Tuesday, February 5, 2008

Volunteer Leadership

How many of you volunteer in your community? You know, Scouting, Rotary, Kiwanis, Lions, Toastmasters, etc. Whenever I attend an initial meeting in a new group, I am always amazed that the same old problems are still the same old problems. To wit:
  • No one comes to our meetings.
  • We can't get the volunteers to do what the group needs them to do.
  • Where are all the new members?
  • A few people wind up always doing all the work.
  • People do not speak up because they are afraid of offending someone, even when someone desperately needs to speak up!
  • Leadership, true Leadership, is weak.

People mean well. Their hearts are in the right place. It's just that many of them have not had good examples of leadership to model and have not been trained to be leaders.

I am definitely of the school of thought (and experience) that leaders are made, not born. That being said, once a person develops their leadership talent, they become a magnet for leadership roles, especially in volunteer organizations. The caveat to this is that those with true leadership skills are, unfortunately, few and far between.

Often the mantle falls on the person who thinks they can lead because they are a manager in their daily job position. The trouble is that leading volunteers takes a whole different level of leadership skills, most of which work-a-day managers do not possess, because:

  • Volunteers need to be led by their hearts, as well as their minds.
  • Volunteers can walk away with little to no consequence.
  • Volunteers are not short on opinions, all of which must be valued in some way.
------------
Problems ->
[A] Translate this sentence from the post on volunteer leadership into Spanish: "I am definitely of the school of thought (and experience) that leaders are made, not born."
[B] Extend the post on volunteer leadership past its final bullet point, keeping its voice and subject.

Provided material ->
------------
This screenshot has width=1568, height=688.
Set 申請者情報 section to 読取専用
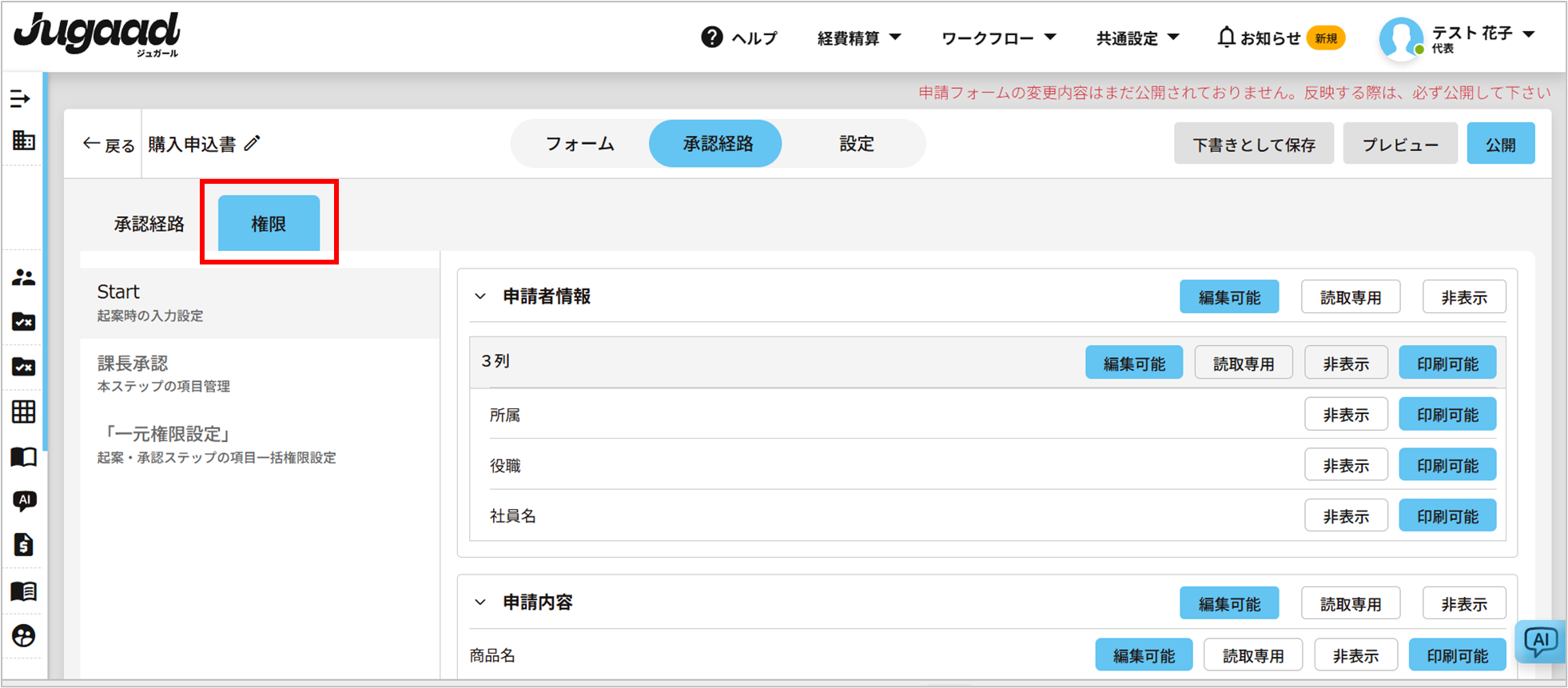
------------
Exercise results ->
[A] Definitivamente pertenezco a la escuela de pensamiento (y de experiencia) según la cual los líderes se hacen, no nacen.

[B]
Even classically trained and successful leaders are put to the test in this environment.

Here's one recipe for success as a leader of volunteers:

  • Set your expectations of members up front and with the consensus of existing memebers.
  • Engage all members as if they are the most important part of your club...they are!
  • Listen for opportunities to praise and include everyone you can as often as you can.
  • Thank them constantly
  • Walk the talk. If you have a position of responsibility, make sure you understand what's required and if you can accomplish it on a regular basis. Then make a personal commitment to do it better than expected.
  • Be creative.
  • Let others take the credit. Your efforts will not go unnoticed.

Leadership is humble. Leadership is firmly rooted in service. Leadership is unselfish. If you can't lead humbly, unselfishly, and with a sense of service to others, don't frustrate yourself with a leadership role. You're not cut out for it.

Finally, if you'd like to learn how to develop these skills, I can mentor and coach. Drop me a line.

2 comments:

Salesdiva said...

Wow. That was right on time. As President of the DC/Baltimore Chapter of the National Sales Network, preparing for our State of the Organization and I am sitting here asking the very questions you posed. Sigh. Back to the drawing board.

Terri said...

I think that is so true. It can be so difficult to manage volunteers!
You are so smart!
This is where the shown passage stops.